A participação da atriz Regina Duarte no guia eleitoral do candidato à Presidência da República José Serra e a repercussão nacional que o fato provocou foi o alvo de pronunciamento, ontem, do deputado Sérgio Pinho Alves (PSDB), na Assembléia Legislativa. O parlamentar fez um discurso criticando a polêmica em torno da atitude da atriz.
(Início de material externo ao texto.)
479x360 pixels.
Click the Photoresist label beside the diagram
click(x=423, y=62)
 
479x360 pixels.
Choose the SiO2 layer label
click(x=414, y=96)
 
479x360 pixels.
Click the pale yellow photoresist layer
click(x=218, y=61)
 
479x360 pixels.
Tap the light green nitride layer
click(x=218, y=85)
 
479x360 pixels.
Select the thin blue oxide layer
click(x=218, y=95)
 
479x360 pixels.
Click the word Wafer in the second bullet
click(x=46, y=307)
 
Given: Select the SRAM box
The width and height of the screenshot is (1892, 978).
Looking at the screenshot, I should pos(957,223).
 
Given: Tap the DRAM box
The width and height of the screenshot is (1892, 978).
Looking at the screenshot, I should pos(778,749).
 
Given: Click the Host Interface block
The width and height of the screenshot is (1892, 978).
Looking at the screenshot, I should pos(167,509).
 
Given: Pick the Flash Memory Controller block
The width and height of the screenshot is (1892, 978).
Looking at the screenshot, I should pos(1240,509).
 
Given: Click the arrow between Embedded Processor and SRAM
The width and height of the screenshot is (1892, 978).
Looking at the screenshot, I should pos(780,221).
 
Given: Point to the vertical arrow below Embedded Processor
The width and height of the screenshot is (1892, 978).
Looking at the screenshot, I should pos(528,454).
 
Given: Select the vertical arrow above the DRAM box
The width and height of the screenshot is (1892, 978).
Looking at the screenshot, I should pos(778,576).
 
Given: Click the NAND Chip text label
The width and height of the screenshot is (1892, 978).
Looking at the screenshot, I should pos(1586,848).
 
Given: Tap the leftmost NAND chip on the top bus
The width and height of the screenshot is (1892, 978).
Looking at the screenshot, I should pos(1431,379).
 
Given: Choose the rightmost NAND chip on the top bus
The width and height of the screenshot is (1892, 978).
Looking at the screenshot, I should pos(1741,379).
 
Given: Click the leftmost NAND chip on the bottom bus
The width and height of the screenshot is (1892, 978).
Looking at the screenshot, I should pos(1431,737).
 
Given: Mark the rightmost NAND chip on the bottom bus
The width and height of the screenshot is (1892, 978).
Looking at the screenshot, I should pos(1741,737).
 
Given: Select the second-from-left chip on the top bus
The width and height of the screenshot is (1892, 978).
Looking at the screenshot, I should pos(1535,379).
Ele recebeu apartes de apoio do primeiro-secretário, deputado João Negromonte (PMDB), e dos deputados Augusto César (PSDB) e Hélio Urquisa (PMDB). Por outro lado, os deputados Sérgio Leite (PT) e José Queiroz (PDT) rebateram o posicionamento.
“Está havendo um patrulhamento ideológico nas discussões políticas. Algumas pessoas esquecem que, no Brasil, vive-se um período democrático. Há aqueles que não conseguem conviver com os contrários”, disparou Pinho Alves, defendendo o direito de expressão do pensamento. “Dá medo viver num clima no qual as pessoas não possam expressar seus sentimentos”, completou, protestando contra as críticas ao depoimento de Regina Duarte.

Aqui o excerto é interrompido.